» Task prompt:
Reproduce the text of the entries below word for word, leaving out the pictures.
==============================
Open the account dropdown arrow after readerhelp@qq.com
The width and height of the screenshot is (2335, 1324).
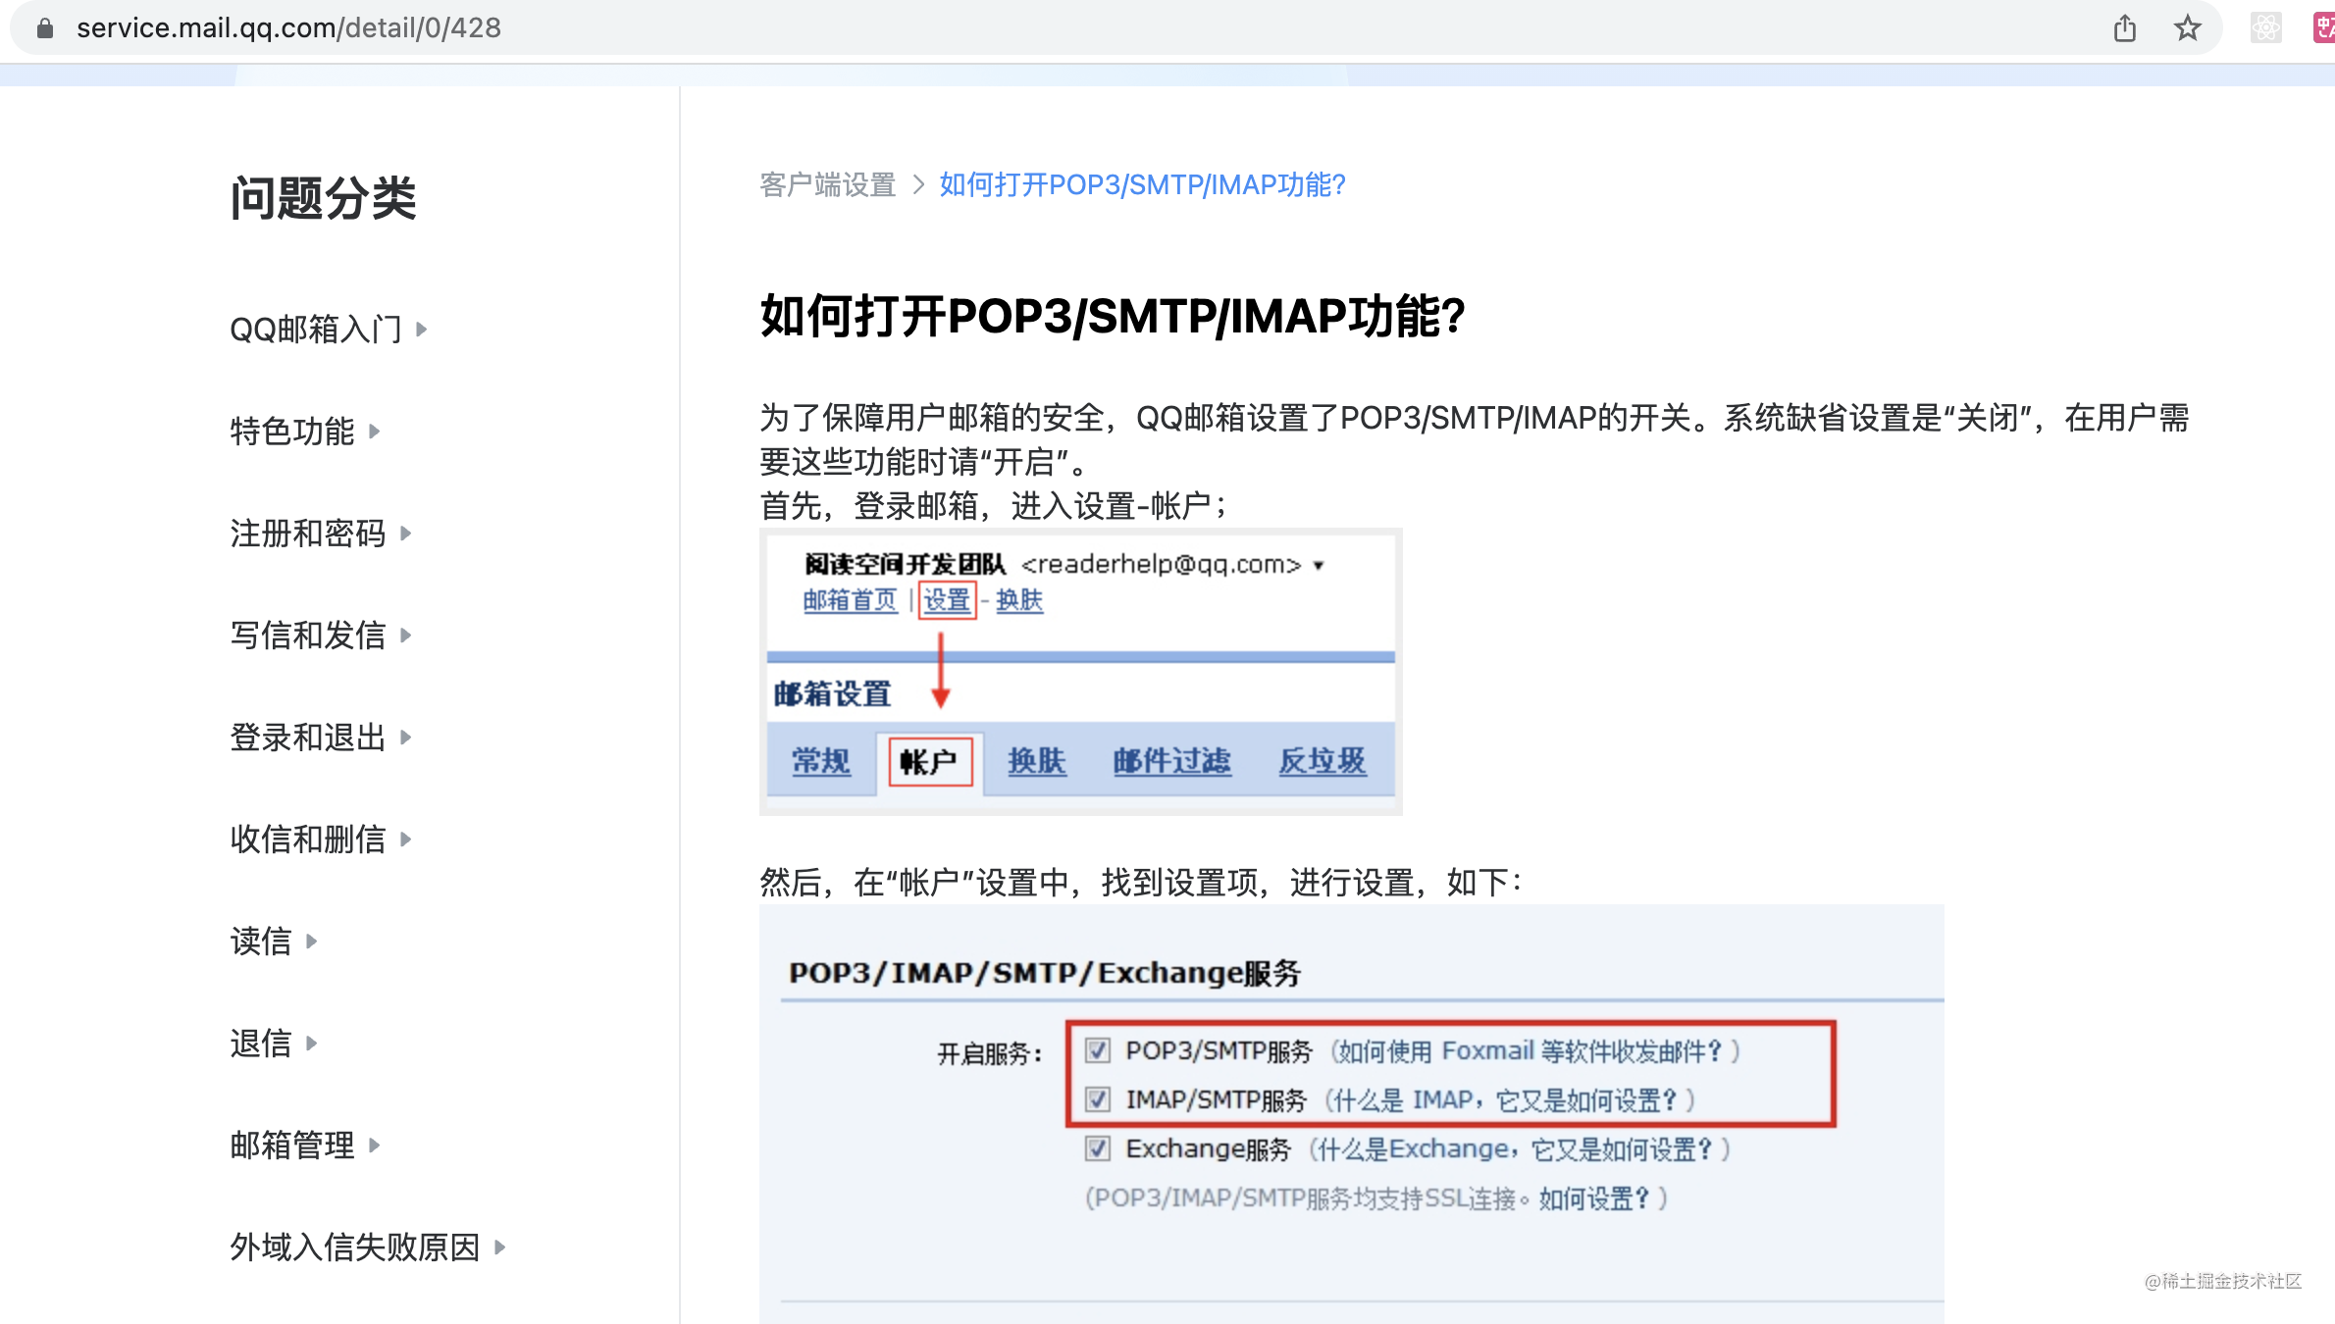coord(1319,566)
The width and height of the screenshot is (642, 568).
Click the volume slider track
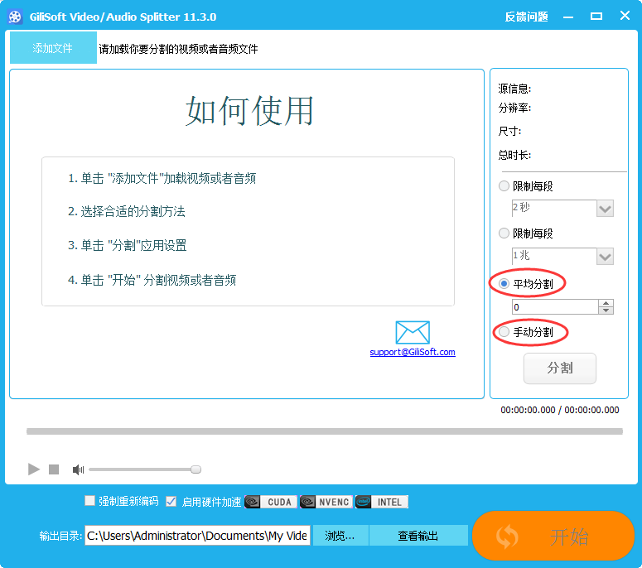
==============================
» Worked solution:
Open the account dropdown arrow after readerhelp@qq.com
The width and height of the screenshot is (2335, 1324).
coord(1319,566)
The width and height of the screenshot is (642, 568).
Click the volume slider track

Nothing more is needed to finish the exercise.